#### SUPPLIED DATA

--- START ---

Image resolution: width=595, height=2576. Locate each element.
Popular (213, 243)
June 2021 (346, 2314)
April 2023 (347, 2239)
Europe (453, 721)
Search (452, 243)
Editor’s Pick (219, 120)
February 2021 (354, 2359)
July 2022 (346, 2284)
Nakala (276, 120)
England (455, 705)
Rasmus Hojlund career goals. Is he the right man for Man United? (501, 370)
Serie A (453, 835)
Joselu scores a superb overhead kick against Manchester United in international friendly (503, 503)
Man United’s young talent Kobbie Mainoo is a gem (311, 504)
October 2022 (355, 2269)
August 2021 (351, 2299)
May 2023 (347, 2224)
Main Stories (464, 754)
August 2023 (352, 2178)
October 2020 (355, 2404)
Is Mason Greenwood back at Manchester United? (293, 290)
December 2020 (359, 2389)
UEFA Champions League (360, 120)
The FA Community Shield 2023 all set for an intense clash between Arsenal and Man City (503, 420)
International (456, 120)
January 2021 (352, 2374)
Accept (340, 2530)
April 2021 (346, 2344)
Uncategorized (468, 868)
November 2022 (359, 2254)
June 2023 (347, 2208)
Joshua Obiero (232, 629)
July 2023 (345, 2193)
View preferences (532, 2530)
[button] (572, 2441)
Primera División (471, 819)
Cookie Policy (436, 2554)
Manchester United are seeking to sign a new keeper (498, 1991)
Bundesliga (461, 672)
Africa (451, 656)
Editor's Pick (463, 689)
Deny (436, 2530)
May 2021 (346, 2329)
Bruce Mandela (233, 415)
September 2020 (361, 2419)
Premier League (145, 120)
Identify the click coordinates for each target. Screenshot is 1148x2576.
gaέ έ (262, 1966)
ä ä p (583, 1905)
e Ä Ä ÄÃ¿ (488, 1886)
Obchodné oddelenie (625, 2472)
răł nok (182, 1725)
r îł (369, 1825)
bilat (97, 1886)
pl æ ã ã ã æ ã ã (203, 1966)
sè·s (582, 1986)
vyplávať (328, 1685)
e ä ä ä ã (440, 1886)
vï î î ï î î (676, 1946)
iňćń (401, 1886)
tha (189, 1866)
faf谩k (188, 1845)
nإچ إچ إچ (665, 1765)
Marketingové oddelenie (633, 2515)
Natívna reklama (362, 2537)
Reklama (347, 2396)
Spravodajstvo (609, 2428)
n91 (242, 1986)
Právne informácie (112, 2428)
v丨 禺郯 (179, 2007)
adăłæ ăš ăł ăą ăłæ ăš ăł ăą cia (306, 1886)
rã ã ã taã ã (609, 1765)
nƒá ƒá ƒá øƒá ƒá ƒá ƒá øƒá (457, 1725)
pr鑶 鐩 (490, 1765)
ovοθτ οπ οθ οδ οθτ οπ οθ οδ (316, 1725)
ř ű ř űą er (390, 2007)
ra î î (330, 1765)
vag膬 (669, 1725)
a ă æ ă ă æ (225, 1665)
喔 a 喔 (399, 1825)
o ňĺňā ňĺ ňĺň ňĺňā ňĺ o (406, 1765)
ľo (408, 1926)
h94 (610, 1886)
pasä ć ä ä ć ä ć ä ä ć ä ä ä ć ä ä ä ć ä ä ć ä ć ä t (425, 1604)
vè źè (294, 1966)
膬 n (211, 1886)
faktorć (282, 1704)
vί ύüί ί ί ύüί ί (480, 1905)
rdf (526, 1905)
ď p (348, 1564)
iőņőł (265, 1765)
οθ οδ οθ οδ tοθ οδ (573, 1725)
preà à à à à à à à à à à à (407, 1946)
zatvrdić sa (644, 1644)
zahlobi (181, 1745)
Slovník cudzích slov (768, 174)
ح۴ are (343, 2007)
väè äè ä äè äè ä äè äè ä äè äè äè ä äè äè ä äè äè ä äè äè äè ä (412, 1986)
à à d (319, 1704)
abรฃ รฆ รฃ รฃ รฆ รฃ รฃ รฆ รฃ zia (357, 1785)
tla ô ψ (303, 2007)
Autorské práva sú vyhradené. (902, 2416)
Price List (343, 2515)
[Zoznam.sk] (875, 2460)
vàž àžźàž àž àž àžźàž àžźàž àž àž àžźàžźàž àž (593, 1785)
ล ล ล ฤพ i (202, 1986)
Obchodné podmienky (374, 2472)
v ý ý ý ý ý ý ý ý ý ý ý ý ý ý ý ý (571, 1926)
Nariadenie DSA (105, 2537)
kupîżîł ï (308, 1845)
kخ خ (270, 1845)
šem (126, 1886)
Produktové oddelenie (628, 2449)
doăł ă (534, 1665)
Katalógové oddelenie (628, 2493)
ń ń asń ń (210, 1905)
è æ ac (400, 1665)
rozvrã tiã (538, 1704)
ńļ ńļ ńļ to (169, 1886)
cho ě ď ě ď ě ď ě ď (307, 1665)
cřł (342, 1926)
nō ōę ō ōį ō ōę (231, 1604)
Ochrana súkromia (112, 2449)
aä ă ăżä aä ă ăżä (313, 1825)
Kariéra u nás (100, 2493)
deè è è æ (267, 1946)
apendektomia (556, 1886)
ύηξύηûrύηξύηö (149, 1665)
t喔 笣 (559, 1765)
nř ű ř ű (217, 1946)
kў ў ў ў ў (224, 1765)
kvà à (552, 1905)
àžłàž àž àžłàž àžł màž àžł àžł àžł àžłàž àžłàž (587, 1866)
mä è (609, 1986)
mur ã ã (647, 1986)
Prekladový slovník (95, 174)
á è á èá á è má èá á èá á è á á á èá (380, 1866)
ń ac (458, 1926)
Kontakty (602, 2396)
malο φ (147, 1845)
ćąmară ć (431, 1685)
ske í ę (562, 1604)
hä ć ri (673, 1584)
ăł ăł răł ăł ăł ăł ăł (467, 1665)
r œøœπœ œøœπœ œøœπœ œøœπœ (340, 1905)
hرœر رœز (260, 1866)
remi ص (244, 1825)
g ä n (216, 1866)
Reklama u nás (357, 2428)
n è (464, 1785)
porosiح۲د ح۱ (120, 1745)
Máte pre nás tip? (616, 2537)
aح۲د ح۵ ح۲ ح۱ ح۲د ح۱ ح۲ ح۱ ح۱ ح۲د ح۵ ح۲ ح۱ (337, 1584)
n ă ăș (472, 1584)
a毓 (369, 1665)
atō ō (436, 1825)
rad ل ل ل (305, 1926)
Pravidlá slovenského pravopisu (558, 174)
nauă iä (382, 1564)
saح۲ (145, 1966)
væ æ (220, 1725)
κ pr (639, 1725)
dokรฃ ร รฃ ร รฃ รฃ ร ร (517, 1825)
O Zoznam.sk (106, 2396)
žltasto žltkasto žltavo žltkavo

--- END ---

#### REQUIREMENT
If a line falls between the first line of the records and the line containing "Is Mason Greenwood", inclusive, repeat it exactly; leave out all others.

#### SOLUTION TO THIS EXERCISE
Image resolution: width=595, height=2576. Locate each element.
Popular (213, 243)
June 2021 (346, 2314)
April 2023 (347, 2239)
Europe (453, 721)
Search (452, 243)
Editor’s Pick (219, 120)
February 2021 (354, 2359)
July 2022 (346, 2284)
Nakala (276, 120)
England (455, 705)
Rasmus Hojlund career goals. Is he the right man for Man United? (501, 370)
Serie A (453, 835)
Joselu scores a superb overhead kick against Manchester United in international friendly (503, 503)
Man United’s young talent Kobbie Mainoo is a gem (311, 504)
October 2022 (355, 2269)
August 2021 (351, 2299)
May 2023 (347, 2224)
Main Stories (464, 754)
August 2023 (352, 2178)
October 2020 (355, 2404)
Is Mason Greenwood back at Manchester United? (293, 290)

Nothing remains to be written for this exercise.